** WHAT YOU ARE ASKED TO DO **
Below are the records; copy exactly the stretch from the line containing "Screen dimensions: 1194x627" through the line containing "Task: Click Prince Anuragi's name at 9:57 PM", both ends included, and nothing else.

** GIVEN ENTRIES **

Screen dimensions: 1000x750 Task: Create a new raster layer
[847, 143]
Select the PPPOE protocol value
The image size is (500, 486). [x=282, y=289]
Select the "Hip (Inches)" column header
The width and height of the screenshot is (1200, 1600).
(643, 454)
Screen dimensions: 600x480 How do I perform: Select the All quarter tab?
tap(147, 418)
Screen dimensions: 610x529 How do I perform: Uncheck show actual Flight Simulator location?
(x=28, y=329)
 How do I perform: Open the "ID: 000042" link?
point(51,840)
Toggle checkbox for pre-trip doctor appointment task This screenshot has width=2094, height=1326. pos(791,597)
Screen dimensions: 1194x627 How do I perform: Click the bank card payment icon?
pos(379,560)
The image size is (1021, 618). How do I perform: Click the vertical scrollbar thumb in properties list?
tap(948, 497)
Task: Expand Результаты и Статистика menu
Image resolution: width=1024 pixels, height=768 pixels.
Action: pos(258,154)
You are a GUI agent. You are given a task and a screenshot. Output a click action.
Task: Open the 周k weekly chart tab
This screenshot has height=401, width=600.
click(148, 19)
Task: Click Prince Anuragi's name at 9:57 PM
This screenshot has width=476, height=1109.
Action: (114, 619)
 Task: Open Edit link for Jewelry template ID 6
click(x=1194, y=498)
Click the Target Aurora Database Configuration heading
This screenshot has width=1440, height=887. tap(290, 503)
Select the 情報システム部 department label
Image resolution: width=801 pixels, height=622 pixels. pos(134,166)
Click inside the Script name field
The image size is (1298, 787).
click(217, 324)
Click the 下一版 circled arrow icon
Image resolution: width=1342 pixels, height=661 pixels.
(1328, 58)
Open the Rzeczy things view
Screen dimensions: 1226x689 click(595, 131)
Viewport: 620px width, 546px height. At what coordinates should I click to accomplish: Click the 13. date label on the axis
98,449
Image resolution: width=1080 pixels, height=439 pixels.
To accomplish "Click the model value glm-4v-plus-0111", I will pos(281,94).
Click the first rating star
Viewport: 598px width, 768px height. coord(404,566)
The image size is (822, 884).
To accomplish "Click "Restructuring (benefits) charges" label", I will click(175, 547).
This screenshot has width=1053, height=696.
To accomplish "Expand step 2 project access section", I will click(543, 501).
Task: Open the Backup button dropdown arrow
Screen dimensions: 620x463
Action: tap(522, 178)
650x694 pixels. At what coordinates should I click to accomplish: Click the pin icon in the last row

** PROBLEM SOLUTION **
Screen dimensions: 1194x627 How do I perform: Click the bank card payment icon?
pos(379,560)
The image size is (1021, 618). How do I perform: Click the vertical scrollbar thumb in properties list?
tap(948, 497)
Task: Expand Результаты и Статистика menu
Image resolution: width=1024 pixels, height=768 pixels.
Action: pos(258,154)
You are a GUI agent. You are given a task and a screenshot. Output a click action.
Task: Open the 周k weekly chart tab
This screenshot has height=401, width=600.
click(148, 19)
Task: Click Prince Anuragi's name at 9:57 PM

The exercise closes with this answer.